Мы медленно пошли навстречу друг другу, нас разделял упавший Камень Одина. Встав на колени, я просунул руку в отверстие. С другой стороны Лили тихонько вставила свою маленькую холодную ладонь в мою, но тут же отдернула ее.
Мы встали и посмотрели друг на друга поверх камня. У нее за спиной небо расколола двузубая вилка молнии. Гром не грянул. Без единого слова Лили показала на бусы Мирабеллы. Я снял маленькое ожерелье с запястья и повесил его Лили на шею.
Не важно, повторяла она мои слова или нет.
Я знал, что мы оба лгали.
31 декабря
Скоро полночь. Время застыло между старым и новым годом — на том миге, которого не существует, когда время замирает и ни один человек не может ни родиться, ни умереть.
Я договорился, чтобы завтра нас доставили на безымянную часть скалы, где отец устроил лабораторию. Я уже почти отчаялся найти перевозчика. Никто меня, конечно, не узнал, ведь прошло десять лет.
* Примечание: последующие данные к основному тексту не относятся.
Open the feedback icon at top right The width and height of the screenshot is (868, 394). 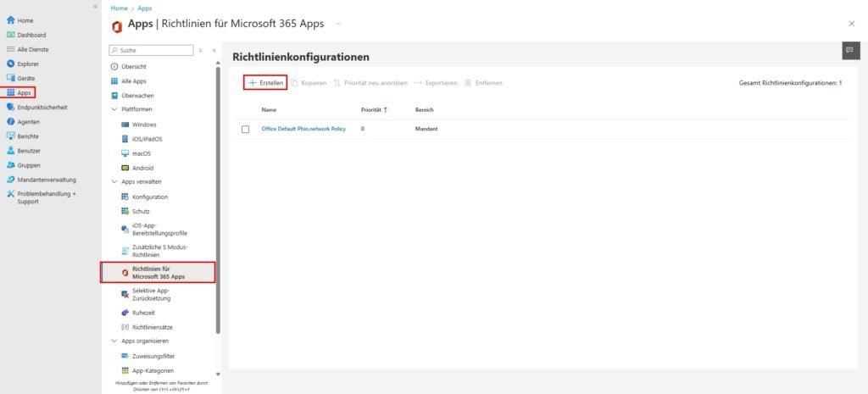coord(849,50)
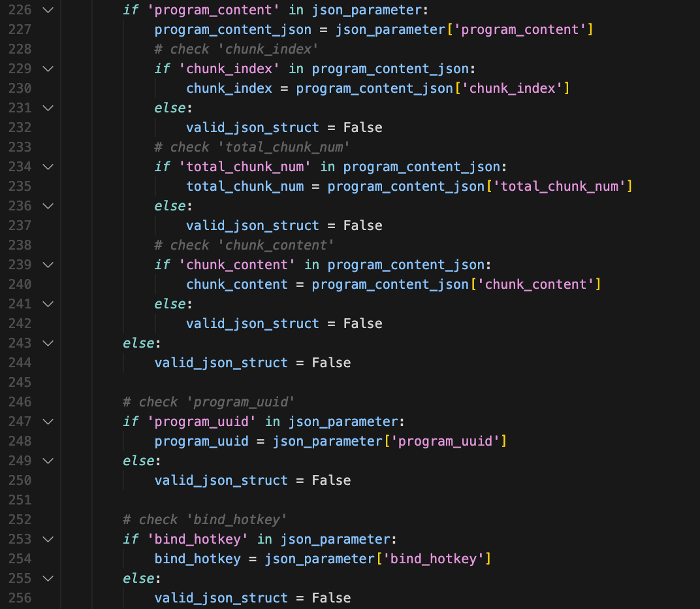Collapse the 'program_uuid' if block at line 247
The height and width of the screenshot is (609, 700).
47,421
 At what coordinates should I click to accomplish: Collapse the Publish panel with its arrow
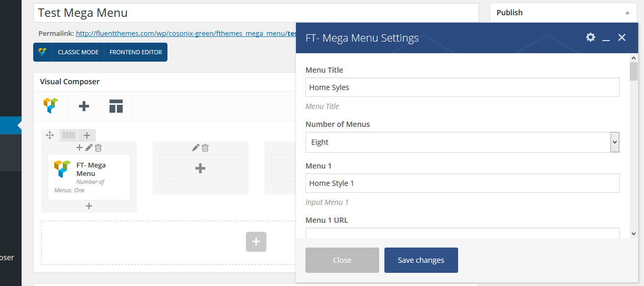pos(627,13)
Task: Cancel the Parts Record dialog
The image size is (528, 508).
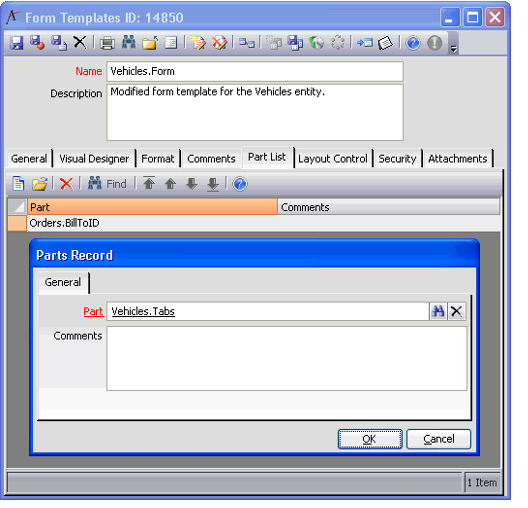Action: pyautogui.click(x=438, y=439)
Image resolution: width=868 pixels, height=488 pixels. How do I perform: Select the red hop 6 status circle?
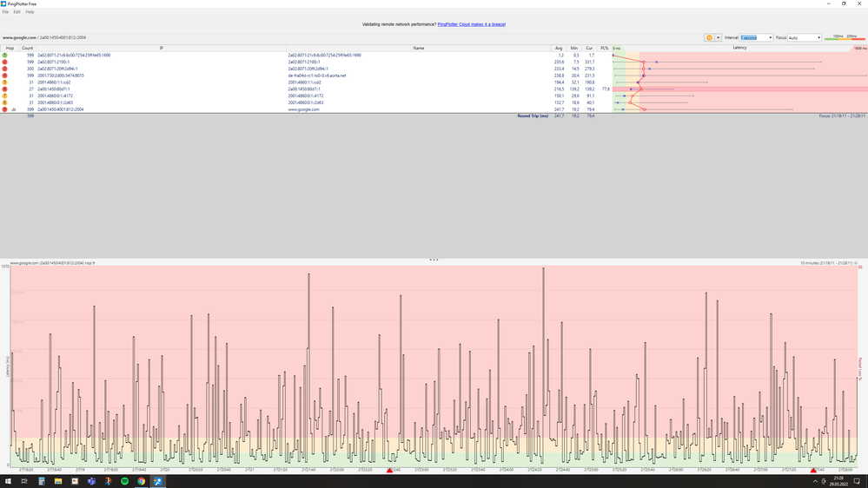(x=5, y=89)
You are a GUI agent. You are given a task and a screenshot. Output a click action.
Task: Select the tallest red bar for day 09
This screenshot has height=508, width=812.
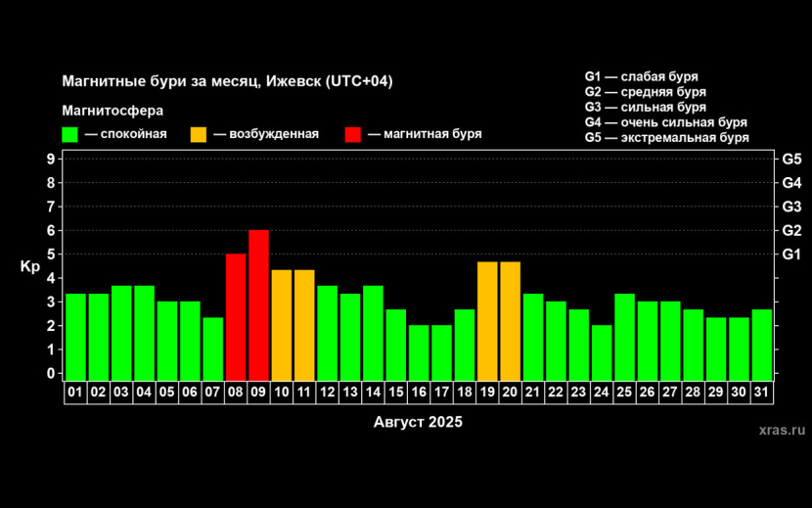coord(258,304)
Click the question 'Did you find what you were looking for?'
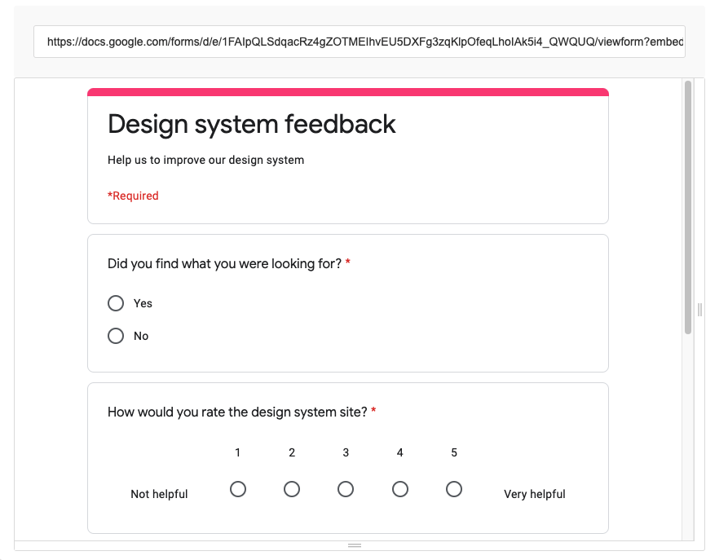The width and height of the screenshot is (728, 560). [224, 263]
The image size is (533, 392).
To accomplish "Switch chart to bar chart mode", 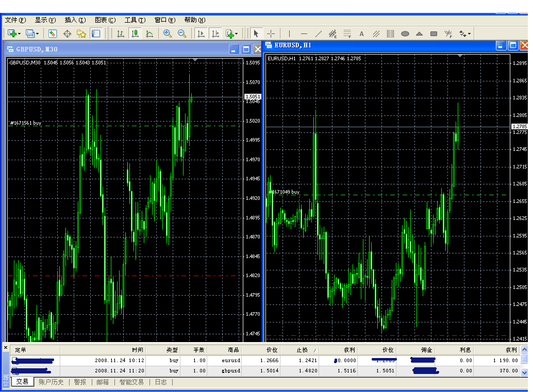I will 121,33.
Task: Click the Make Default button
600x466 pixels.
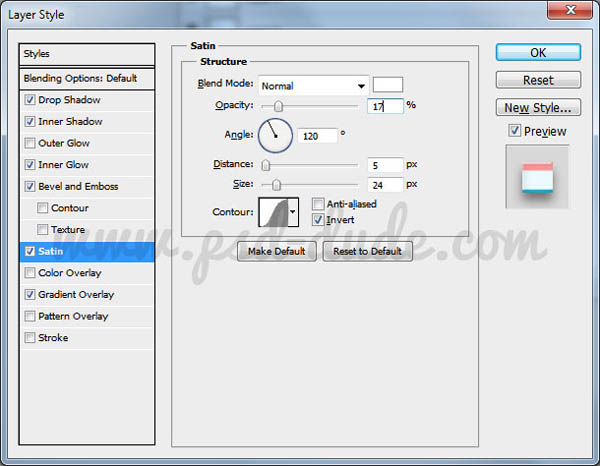Action: click(277, 251)
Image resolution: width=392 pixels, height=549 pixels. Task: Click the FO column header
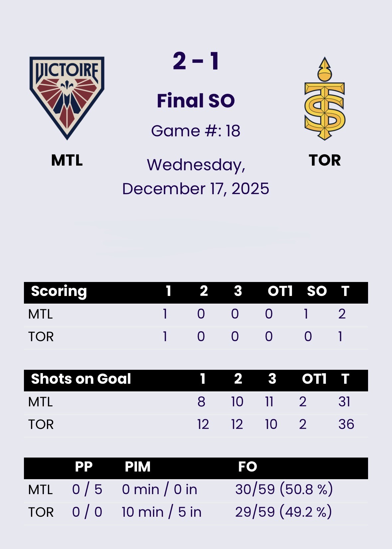click(x=247, y=467)
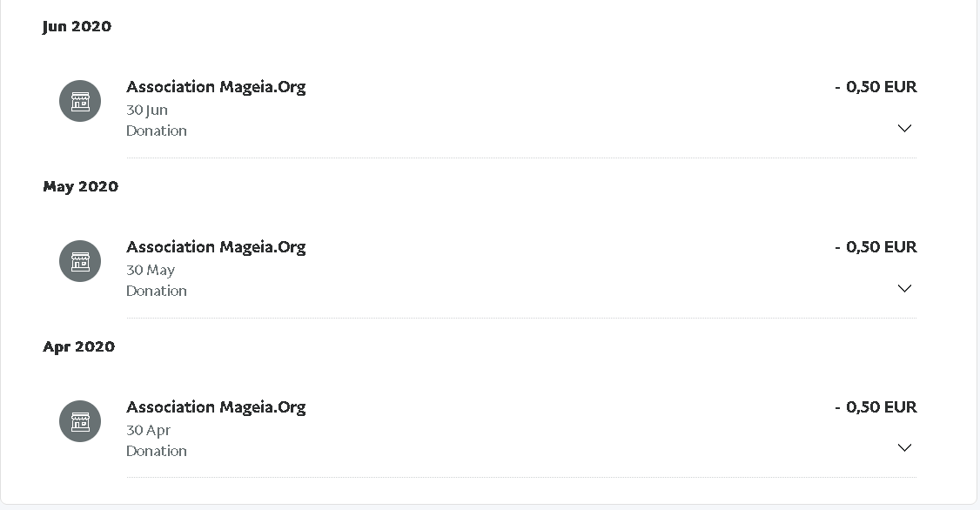Expand the 30 May transaction details chevron
The image size is (980, 510).
click(x=904, y=288)
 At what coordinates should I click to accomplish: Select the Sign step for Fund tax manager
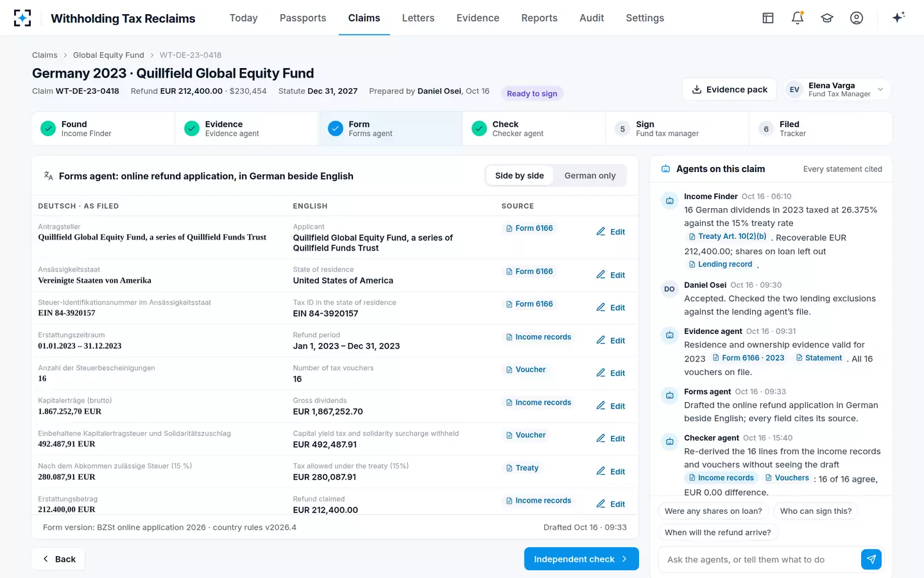pyautogui.click(x=677, y=129)
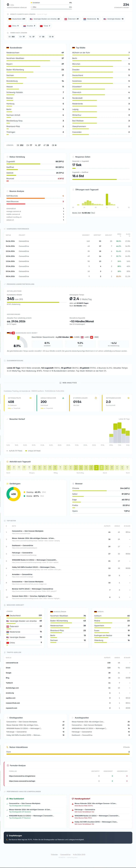Screen dimensions: 136x868
Task: Toggle the Unique (49 Peak) chart legend
Action: 33,451
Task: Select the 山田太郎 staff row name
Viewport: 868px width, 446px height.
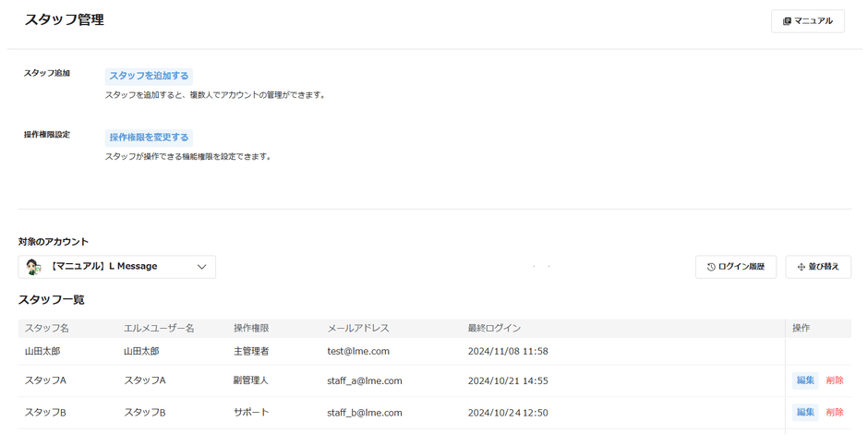Action: (x=42, y=352)
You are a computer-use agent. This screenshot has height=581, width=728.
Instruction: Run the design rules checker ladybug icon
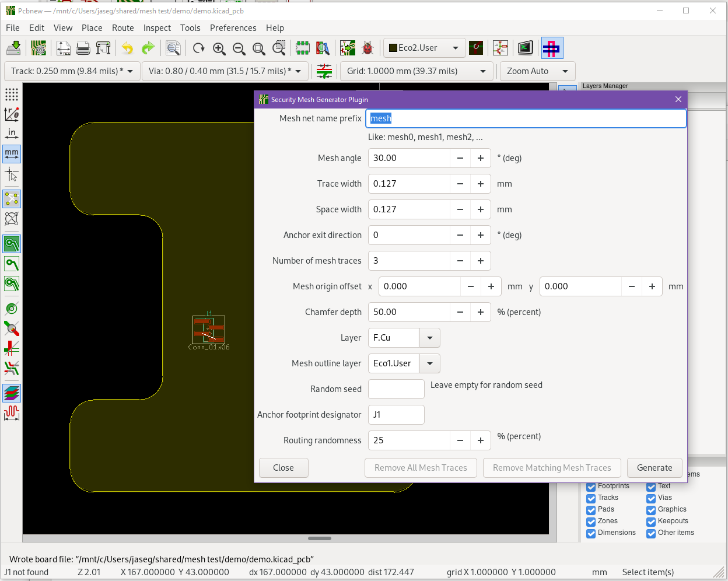click(x=368, y=48)
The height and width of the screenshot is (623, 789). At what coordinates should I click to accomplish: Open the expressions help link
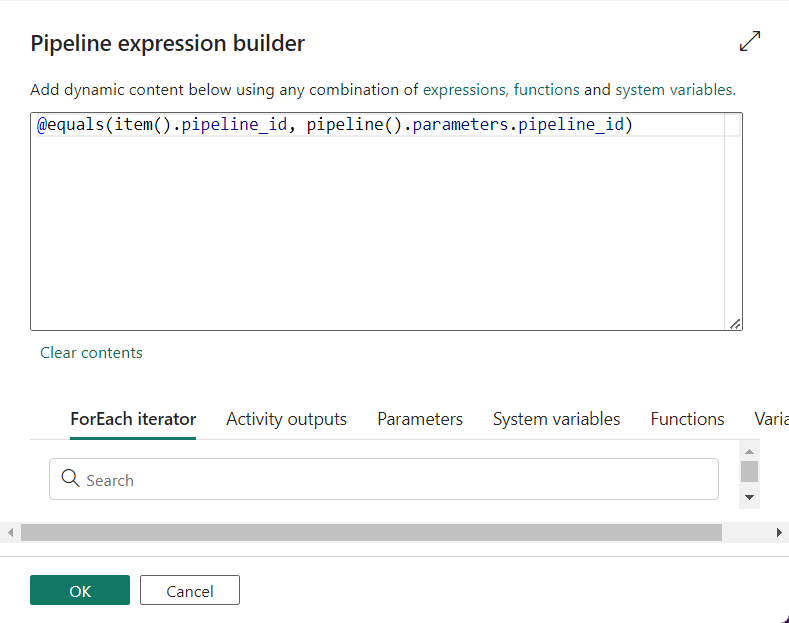pos(465,90)
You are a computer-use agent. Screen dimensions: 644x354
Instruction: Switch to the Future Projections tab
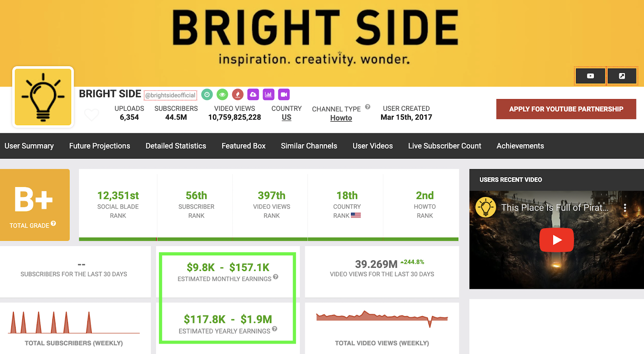coord(99,146)
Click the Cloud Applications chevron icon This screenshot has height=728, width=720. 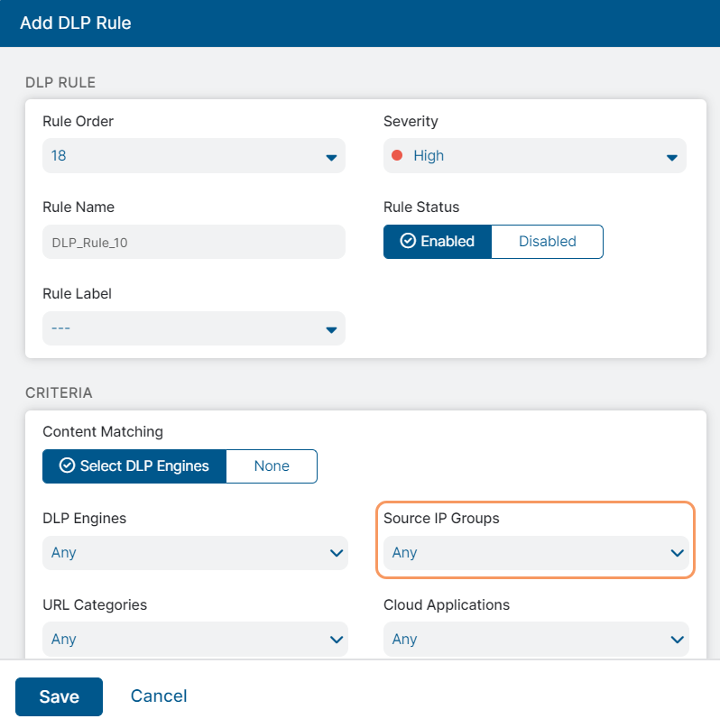678,640
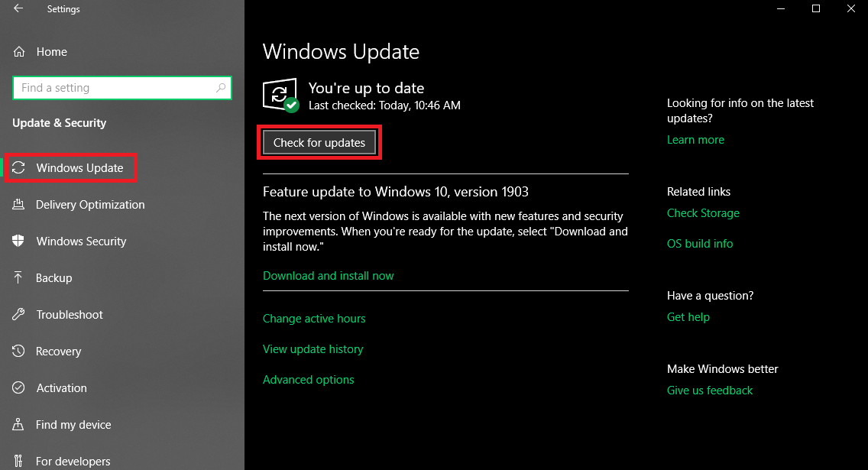Click Download and install now

(328, 276)
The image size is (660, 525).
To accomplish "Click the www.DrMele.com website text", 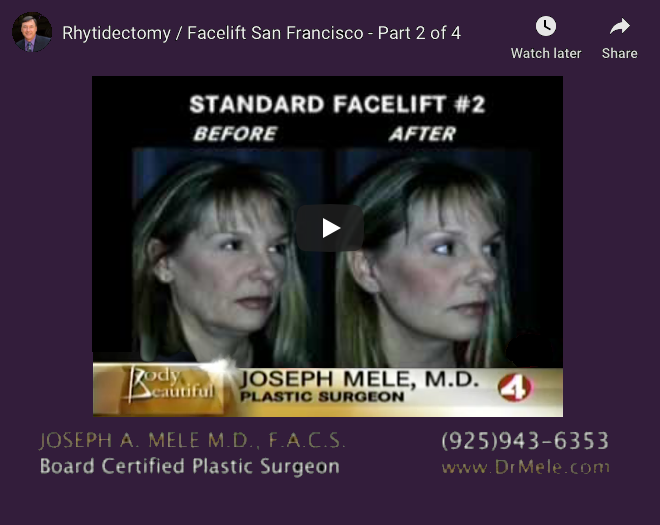I will (525, 467).
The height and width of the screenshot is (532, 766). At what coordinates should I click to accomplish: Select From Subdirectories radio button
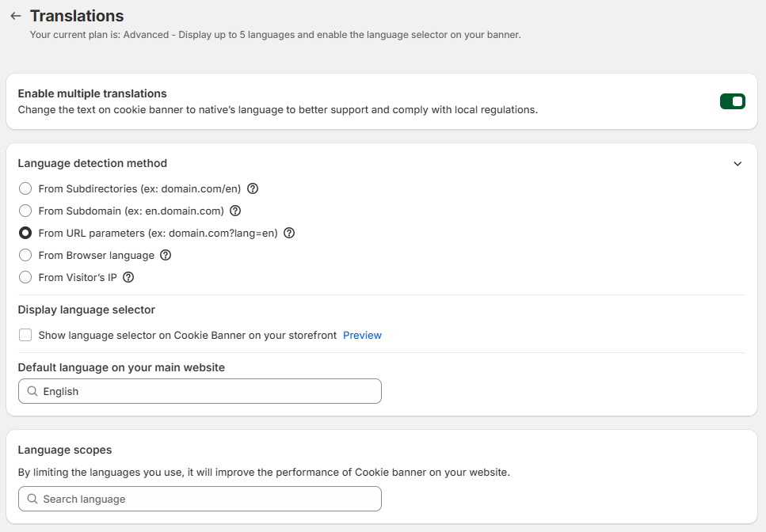click(x=25, y=188)
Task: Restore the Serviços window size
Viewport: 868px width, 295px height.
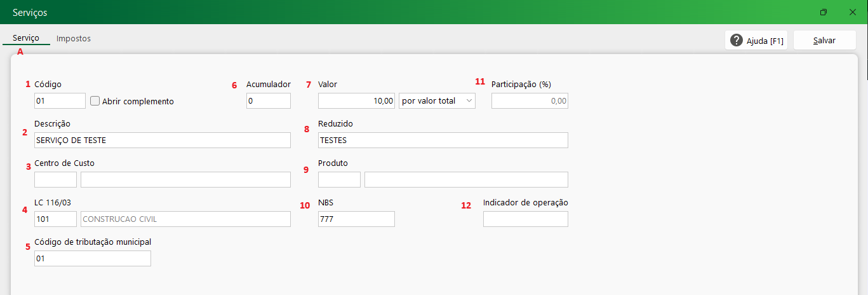Action: click(824, 12)
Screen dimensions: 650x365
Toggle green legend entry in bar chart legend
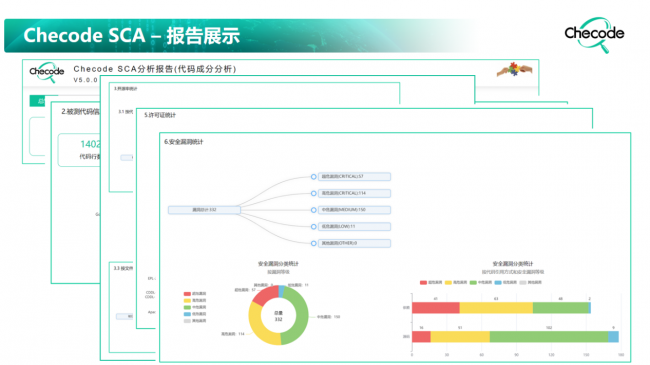click(480, 282)
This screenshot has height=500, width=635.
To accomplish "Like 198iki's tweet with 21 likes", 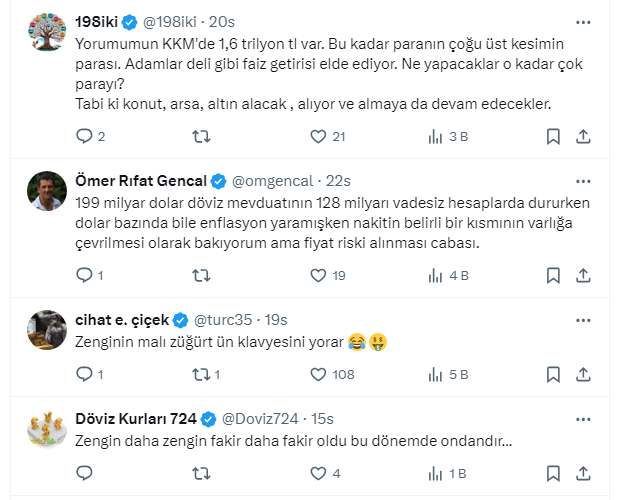I will point(318,136).
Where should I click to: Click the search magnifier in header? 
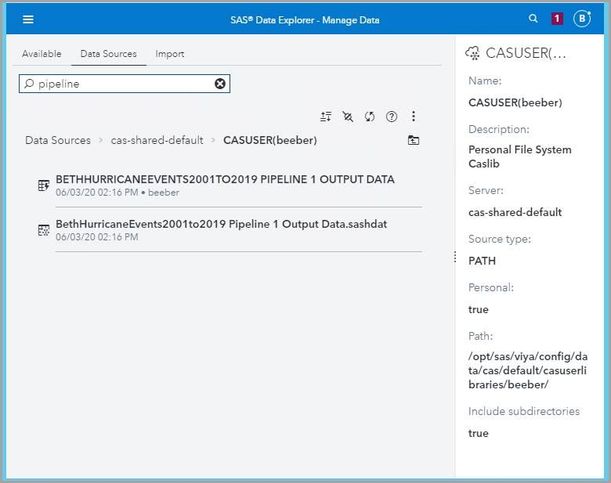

К тому же, следя за отцом, я прятался, подплывал к скале только по ночам, а когда доставляли «посылки», держался дальней стороны. Но людей отпугивал сам остров. Там не отдыхают тюлени, не гнездятся птицы, не пристают лодки. За десять лет скала стала такой грязной, что, кажется, целому океану не отмыть ее дочиста. Туда-то я и стремлюсь — на этот островок Преисподней, вышедший на поверхность, где мне пообещали вернуть жизнь, которой у меня никогда не было.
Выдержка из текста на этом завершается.